Fine tune the mode on GPU

In Week2’s Lab, section 2.2 - Fine tune the model was run on CPU. I tried to run trainer.train() on my GPU which has 32G memory and I get the OutOfMemoryError message. How to decide the GPU memory size required to fine tune a given model?

Hi @Real_Emily ,

I understand that you are doing a full fine-tuning right?

To calculate the memory required for this task you have to consider several variables:

  1. The size of the base model. That’s for starters the one thing that may consume the most as the weights will have to be loaded into the RAM.

  2. Batch size: You are in control of this one. The batch size will also impact the memory usage. The bigger the batch the more memory is needed.

  3. Precision: Models come usually in 32bits but you can use quantization to go to 16bits or even 8 bits. This will definitively impact your memory usage, but also the precision.

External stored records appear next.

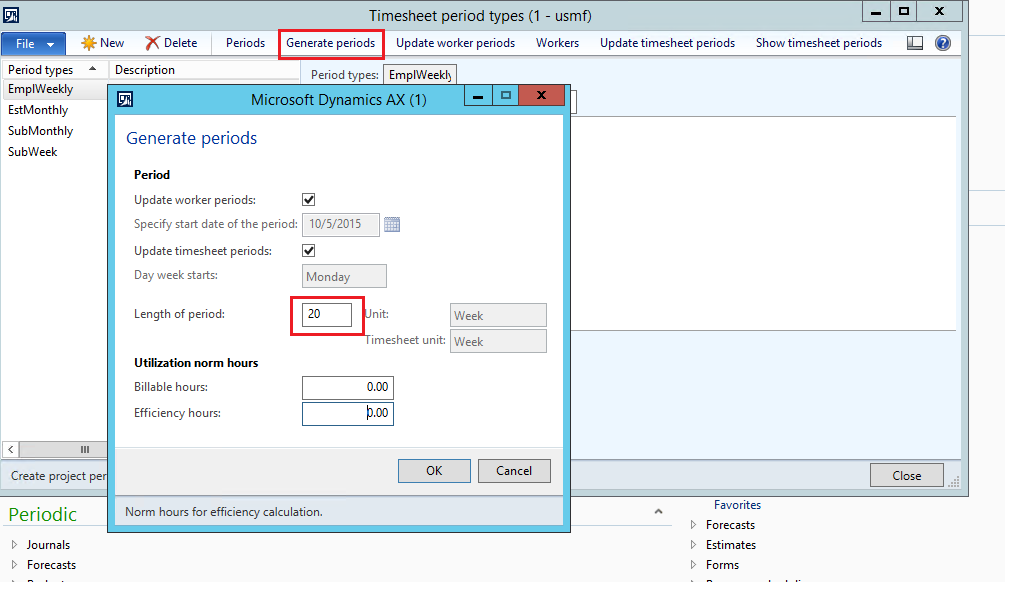Expand the Forecasts item under Favorites
Screen dimensions: 1022x598
pos(695,525)
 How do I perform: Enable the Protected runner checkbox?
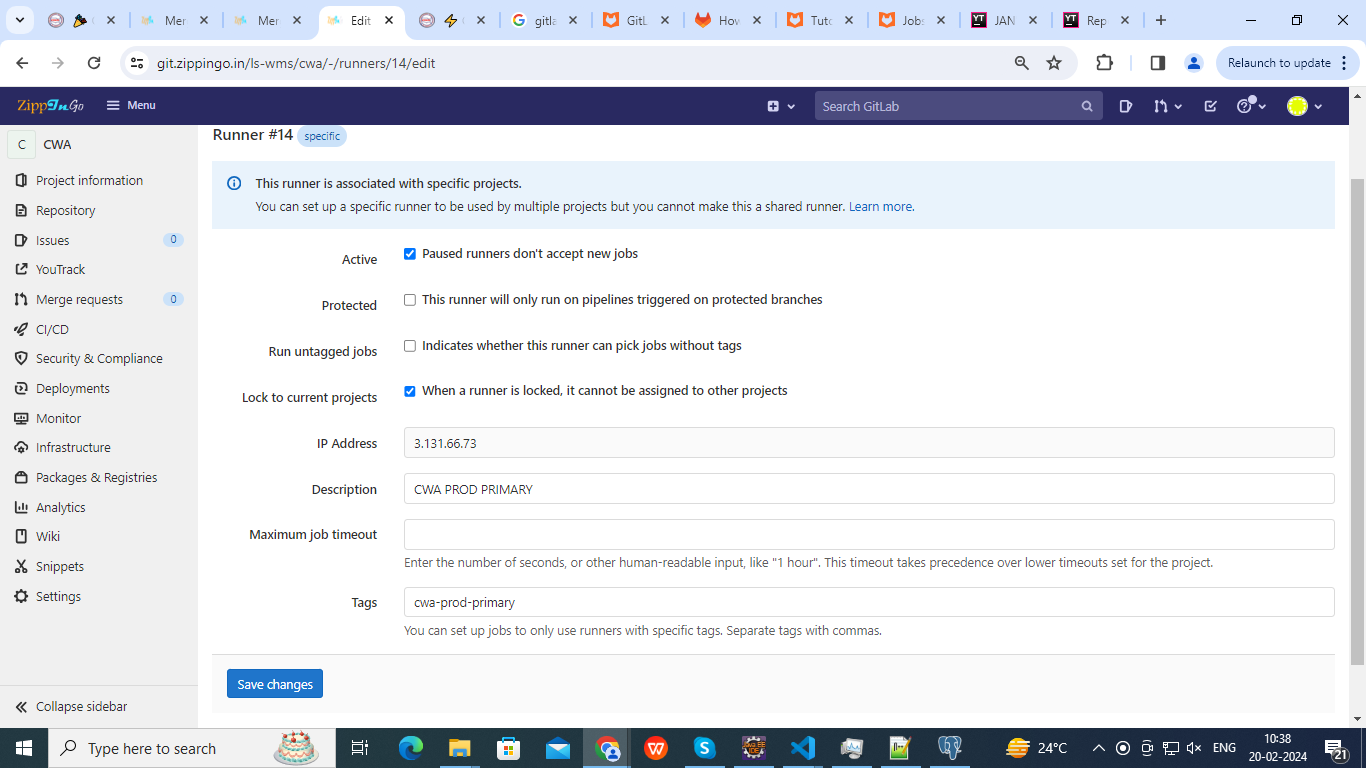pos(410,300)
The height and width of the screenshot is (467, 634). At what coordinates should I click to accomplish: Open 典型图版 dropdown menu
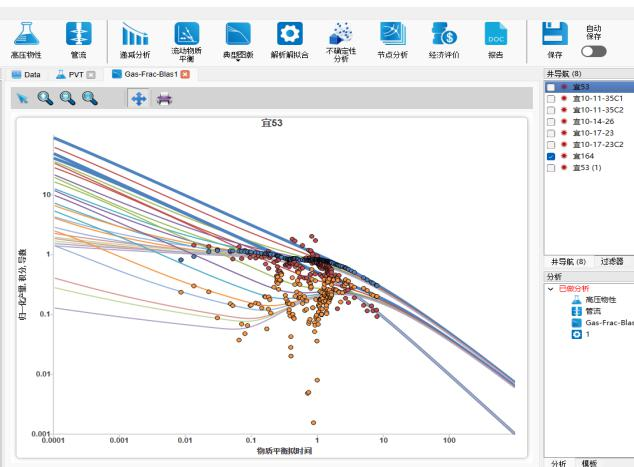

There are other variables that will also impact like gradient accumulation, sequence length, the number of GPUs at your disposal.

HAVING SAID ALL THAT…
There are other ways to fine tune a model that will use much much less resources. One very well known and recommended is Peft + LoRA. With this, you can get almost the same quality of a full training at a fraction of the resources.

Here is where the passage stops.